:: What to work on ::
From the top of the records below down to the line containing "Click the See all link in sidebar", reproduce every line exactly.

─── Records shown

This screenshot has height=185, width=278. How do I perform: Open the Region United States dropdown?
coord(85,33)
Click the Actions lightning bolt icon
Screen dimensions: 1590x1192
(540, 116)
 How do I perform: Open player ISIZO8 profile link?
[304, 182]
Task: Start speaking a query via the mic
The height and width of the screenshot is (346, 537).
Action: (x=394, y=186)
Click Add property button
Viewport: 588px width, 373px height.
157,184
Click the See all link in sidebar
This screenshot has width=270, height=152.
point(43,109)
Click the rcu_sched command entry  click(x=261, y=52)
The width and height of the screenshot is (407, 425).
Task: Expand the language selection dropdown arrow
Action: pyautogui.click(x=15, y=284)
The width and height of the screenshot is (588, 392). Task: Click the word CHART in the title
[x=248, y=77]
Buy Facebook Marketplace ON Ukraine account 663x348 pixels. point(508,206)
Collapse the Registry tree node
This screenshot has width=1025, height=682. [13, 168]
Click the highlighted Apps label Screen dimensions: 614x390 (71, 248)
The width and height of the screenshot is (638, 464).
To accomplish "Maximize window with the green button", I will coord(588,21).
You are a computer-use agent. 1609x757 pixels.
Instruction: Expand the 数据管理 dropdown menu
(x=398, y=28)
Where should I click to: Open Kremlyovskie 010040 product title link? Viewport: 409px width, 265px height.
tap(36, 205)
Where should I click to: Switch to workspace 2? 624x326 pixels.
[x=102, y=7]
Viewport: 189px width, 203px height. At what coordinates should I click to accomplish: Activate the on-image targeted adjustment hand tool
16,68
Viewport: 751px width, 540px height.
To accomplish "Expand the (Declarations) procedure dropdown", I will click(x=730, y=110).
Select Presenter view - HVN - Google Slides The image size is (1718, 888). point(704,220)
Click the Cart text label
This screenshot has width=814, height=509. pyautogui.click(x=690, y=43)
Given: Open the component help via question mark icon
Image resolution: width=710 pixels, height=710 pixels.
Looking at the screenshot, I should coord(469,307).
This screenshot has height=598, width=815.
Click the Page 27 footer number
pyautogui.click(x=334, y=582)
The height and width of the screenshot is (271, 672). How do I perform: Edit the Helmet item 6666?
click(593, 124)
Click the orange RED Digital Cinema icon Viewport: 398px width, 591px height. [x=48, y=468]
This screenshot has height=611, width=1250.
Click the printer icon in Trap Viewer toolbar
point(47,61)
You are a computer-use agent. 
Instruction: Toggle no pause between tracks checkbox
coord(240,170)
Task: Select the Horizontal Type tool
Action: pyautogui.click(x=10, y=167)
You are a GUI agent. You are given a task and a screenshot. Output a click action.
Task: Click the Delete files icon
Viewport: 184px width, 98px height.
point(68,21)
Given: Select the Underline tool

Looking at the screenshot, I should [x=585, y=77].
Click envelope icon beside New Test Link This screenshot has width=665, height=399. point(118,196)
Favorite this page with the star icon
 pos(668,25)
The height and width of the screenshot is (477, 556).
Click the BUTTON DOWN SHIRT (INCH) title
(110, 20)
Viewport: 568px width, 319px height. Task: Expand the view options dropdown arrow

──────

:: The completed task ::
This screenshot has height=185, width=278. How do I perform: Open the Region United States dropdown?
coord(85,33)
Click the Actions lightning bolt icon
Screen dimensions: 1590x1192
(540, 116)
 How do I perform: Open player ISIZO8 profile link?
[304, 182]
Task: Start speaking a query via the mic
The height and width of the screenshot is (346, 537).
Action: (x=394, y=186)
Click Add property button
Viewport: 588px width, 373px height.
157,184
Click the See all link in sidebar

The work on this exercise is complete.